[Problem details] The records that follow must be repeated exactly, line by line.

[Data for analysis]
____________________
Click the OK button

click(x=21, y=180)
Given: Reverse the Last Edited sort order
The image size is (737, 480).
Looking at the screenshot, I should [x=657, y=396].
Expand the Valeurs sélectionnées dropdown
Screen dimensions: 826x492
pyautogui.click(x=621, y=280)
____________________
[Reply to the exercise]
Click the OK button

click(x=21, y=180)
Given: Reverse the Last Edited sort order
The image size is (737, 480).
Looking at the screenshot, I should [x=657, y=396].
Expand the Valeurs sélectionnées dropdown
Screen dimensions: 826x492
pyautogui.click(x=621, y=280)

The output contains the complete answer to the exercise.